**AIM OF THE EXERCISE:**
Please reproduce the data below exactly, from the first line through the line containing "Click the blue Create", and leave every later line out.

**RECORDS TO PROCESS:**

++++++++

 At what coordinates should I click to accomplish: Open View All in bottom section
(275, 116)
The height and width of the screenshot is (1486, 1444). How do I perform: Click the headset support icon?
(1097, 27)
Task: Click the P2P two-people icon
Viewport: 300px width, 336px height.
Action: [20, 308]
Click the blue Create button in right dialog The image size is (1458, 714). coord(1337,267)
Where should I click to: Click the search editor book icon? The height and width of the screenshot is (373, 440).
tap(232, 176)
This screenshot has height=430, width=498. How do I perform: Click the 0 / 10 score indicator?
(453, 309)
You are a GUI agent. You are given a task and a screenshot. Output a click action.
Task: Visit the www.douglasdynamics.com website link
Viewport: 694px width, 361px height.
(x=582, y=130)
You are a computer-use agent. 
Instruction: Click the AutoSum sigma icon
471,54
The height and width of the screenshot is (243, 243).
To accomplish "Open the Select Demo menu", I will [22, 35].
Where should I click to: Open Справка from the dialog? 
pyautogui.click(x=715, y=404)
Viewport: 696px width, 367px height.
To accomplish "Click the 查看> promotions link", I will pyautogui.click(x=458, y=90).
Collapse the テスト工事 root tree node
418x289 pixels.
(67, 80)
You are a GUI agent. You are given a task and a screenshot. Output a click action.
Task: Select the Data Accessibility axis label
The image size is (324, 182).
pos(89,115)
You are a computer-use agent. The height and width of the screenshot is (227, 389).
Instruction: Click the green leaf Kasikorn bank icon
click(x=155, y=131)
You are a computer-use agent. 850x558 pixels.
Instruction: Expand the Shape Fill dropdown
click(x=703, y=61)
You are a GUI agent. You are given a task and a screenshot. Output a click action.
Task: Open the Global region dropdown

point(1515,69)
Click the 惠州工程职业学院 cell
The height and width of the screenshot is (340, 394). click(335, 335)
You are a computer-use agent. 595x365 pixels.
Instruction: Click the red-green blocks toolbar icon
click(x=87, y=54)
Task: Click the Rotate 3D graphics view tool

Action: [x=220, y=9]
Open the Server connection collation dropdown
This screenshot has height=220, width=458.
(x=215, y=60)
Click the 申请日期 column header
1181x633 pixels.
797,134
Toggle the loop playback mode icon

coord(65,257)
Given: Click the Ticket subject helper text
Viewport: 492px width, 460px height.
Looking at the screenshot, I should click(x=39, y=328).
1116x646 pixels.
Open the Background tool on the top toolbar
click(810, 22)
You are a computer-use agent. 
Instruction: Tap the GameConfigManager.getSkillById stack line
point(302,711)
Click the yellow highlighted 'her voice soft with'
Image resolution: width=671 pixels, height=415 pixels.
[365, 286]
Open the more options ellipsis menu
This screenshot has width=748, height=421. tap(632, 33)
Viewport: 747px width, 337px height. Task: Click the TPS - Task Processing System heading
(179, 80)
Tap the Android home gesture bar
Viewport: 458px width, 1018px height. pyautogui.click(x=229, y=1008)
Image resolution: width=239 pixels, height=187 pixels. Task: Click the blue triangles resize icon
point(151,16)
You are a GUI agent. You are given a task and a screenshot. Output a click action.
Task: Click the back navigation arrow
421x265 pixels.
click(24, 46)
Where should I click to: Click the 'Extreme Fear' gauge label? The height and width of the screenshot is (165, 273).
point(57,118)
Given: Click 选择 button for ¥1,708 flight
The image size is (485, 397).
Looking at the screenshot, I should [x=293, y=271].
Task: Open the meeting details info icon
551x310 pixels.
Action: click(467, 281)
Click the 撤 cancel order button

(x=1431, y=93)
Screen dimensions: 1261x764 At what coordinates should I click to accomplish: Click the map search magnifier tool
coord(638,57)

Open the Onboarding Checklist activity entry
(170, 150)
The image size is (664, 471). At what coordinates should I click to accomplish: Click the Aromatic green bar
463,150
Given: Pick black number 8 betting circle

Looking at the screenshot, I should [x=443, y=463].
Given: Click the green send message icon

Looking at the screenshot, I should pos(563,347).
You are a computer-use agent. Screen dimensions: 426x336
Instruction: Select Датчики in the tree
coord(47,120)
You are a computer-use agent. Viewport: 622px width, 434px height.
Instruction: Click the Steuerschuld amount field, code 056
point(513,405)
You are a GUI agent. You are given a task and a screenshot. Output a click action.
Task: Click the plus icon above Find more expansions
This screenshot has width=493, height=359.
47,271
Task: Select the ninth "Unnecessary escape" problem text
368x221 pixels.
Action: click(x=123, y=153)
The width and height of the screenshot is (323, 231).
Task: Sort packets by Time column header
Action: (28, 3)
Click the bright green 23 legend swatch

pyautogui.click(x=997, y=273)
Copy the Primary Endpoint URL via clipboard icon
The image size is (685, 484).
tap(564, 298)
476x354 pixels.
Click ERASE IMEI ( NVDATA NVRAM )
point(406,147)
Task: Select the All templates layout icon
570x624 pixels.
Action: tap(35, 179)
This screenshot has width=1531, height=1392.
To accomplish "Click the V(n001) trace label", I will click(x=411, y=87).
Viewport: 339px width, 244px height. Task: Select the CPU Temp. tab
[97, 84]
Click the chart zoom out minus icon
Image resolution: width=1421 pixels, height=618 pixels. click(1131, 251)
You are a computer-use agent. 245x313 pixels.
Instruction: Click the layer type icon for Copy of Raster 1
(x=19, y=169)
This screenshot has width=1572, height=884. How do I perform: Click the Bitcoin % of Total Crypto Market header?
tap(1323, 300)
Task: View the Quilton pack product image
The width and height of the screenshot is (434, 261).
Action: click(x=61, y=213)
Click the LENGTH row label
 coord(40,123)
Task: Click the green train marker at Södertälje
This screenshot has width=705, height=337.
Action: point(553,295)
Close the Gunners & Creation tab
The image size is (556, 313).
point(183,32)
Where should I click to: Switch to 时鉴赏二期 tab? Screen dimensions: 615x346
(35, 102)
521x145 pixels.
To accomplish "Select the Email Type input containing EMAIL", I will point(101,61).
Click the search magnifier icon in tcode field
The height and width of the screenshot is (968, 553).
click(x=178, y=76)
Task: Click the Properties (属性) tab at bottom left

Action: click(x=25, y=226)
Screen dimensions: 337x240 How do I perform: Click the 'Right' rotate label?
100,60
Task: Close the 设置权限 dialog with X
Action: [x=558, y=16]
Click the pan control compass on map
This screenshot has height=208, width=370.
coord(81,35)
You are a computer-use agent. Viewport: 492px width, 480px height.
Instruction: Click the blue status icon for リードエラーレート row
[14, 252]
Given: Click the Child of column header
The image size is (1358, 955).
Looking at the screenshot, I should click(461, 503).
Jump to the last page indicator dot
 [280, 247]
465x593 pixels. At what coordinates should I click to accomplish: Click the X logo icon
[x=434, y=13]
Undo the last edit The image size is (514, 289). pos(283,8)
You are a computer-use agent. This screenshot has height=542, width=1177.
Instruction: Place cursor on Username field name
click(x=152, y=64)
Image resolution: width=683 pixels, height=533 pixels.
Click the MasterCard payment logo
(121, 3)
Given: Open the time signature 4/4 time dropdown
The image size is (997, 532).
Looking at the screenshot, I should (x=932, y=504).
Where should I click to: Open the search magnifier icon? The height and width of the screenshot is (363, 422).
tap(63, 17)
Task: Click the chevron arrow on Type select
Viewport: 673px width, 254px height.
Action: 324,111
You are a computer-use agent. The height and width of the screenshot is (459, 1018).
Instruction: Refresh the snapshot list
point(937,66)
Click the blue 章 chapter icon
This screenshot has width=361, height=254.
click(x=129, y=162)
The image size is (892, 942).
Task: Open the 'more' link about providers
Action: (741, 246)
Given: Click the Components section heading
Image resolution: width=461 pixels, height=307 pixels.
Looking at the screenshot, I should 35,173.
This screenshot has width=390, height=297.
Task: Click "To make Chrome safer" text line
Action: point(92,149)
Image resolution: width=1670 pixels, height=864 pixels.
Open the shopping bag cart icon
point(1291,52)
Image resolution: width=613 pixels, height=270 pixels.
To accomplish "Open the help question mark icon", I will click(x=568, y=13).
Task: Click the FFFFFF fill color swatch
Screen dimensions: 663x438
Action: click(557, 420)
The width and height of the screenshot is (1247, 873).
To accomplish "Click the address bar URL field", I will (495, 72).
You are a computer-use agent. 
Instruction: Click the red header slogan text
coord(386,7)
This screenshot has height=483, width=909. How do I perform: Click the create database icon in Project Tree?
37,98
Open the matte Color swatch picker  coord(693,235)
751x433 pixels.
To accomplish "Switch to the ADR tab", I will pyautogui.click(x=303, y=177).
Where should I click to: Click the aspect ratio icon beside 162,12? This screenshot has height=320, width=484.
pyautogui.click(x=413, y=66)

++++++++

**TASK SOLUTION:**
 At what coordinates should I click to accomplish: Open View All in bottom section
(275, 116)
The height and width of the screenshot is (1486, 1444). How do I perform: Click the headset support icon?
(1097, 27)
Task: Click the P2P two-people icon
Viewport: 300px width, 336px height.
Action: [20, 308]
Click the blue Create button in right dialog The image size is (1458, 714). coord(1337,267)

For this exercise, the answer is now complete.